Missions Publiques. En quoi consiste l’économie de partage et de collaboration ?
Pietro Fragapane.
L’économie de partage et de collaboration repose sur un principe simple : limiter au maximum l’extraction de nouvelles ressources et optimiser l’usage de celles déjà en circulation. Concrètement, cela signifie privilégier le partage, la réparation et la réutilisation plutôt que la consommation linéaire (produire, consommer, jeter). Les initiatives de l’économie de collaboration reposent sur trois éléments clés : la ressource, le bien ou le service que l’on est prêt à partager, qu’il s’agisse d’un objet, d’un espace, d’une compétence ou d’un service ; la communauté à savoir un groupe d’actrices et d’acteur qui se mobilisent autour de cette ressource dans un objectif de bien commun ; la gouvernance, c’est-à-dire l’ensemble des règles que la communauté met en place afin d’organiser l’accès, l’usage et le partage de cette ressource pour garantir son bon fonctionnement.
À Bruxelles, cette dynamique est essentielle car la ville fait face à des défis majeurs en matière de gestion des ressources, de déchets et de consommation. Aujourd’hui, on compte plus de 1 500 bénévoles et 440 employé-e-s engagé-e-s dans ces initiatives collaboratives qui sont également génératrice d’emploi (227 équivalents temps plein). Environ 49 % du financement des initiatives collaboratives provient de subsides publics, tandis que d’autres fonctionnent sur un modèle mixte combinant abonnements et autofinancement.

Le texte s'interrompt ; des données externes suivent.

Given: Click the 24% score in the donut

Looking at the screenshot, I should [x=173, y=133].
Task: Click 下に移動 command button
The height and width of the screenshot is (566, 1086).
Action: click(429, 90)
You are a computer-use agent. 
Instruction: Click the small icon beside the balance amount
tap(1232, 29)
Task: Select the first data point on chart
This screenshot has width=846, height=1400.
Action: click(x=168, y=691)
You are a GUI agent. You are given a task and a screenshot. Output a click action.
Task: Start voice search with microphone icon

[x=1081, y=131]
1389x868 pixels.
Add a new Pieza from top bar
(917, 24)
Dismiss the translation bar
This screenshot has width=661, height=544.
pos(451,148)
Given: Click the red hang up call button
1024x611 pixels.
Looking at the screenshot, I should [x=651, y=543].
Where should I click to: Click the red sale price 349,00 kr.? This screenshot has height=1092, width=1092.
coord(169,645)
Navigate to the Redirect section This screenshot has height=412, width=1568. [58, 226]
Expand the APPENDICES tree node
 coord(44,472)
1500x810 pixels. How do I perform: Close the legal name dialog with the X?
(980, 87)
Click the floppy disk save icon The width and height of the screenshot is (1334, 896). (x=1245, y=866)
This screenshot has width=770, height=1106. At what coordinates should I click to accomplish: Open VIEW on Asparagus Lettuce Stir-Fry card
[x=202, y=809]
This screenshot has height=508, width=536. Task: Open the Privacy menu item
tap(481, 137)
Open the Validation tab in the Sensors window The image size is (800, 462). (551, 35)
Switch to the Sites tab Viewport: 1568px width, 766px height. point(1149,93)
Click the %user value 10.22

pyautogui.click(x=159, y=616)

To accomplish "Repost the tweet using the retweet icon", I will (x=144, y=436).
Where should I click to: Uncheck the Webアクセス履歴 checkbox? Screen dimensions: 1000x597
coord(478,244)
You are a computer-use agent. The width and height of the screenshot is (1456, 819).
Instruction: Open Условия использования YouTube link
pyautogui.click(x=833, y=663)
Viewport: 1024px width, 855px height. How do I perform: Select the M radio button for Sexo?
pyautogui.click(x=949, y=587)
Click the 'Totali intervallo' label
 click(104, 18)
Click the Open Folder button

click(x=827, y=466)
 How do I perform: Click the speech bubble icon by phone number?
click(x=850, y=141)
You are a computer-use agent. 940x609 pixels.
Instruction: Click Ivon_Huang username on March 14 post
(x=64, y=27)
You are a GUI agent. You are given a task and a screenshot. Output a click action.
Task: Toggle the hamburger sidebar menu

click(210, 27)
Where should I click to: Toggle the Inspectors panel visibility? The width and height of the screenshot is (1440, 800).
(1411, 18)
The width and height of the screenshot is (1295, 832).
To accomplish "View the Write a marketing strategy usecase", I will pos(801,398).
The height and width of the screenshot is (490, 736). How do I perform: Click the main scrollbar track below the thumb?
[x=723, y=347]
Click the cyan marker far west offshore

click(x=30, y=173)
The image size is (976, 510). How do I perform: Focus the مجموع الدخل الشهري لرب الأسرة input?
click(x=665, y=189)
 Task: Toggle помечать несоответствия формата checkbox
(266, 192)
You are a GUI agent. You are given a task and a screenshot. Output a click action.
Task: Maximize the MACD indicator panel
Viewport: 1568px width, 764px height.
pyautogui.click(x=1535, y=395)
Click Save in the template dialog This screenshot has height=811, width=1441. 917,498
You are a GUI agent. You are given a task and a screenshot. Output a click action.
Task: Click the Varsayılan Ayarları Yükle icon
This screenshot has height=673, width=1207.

"Il est possible d’adopter des modes de consommation plus responsables sans compromettre notre confort ou notre accès aux biens dont nous avons besoin.
@bryapro photography
Cécile Riffont
Cheffe de projet du département Ressources-Déchets de Bruxelles Environnement
Missions Publiques. Quelles sont les initiatives concrètes qui fonctionnent aujourd’hui en région bruxelloise ?
Cécile Riffont.
Bruxelles regorge d’initiatives innovantes bénéfiques pour toutes et tous. Parmi elles : Tournevie, une bibliothèque d’outils de bricolage qui permet d’emprunter plutôt que d’acheter ; les babythèques : 9 structures à Bruxelles qui proposent aux parents de louer des équipements pour bébés (chauffe-biberons, sièges auto, lit de voyage, etc.) au lieu de les acheter ; les bibliothèques de vélos : présentes dans onze quartiers, elles offrent aux familles la possibilité d’emprunter des vélos adaptés aux enfants. D’autres modèles existent à l’étranger : bibliothèque d’équipements de sport, installation dans des lieux de grande affluence (centre commerciaux, station de métro…) de casiers pour venir chercher en autonomie des équipements loués comme des nettoyeurs « vapeur », perceuses etc. Ces initiatives montrent qu’il est possible d’adopter des modes de consommation plus responsables sans compromettre notre confort ou notre accès aux biens dont nous avons besoin.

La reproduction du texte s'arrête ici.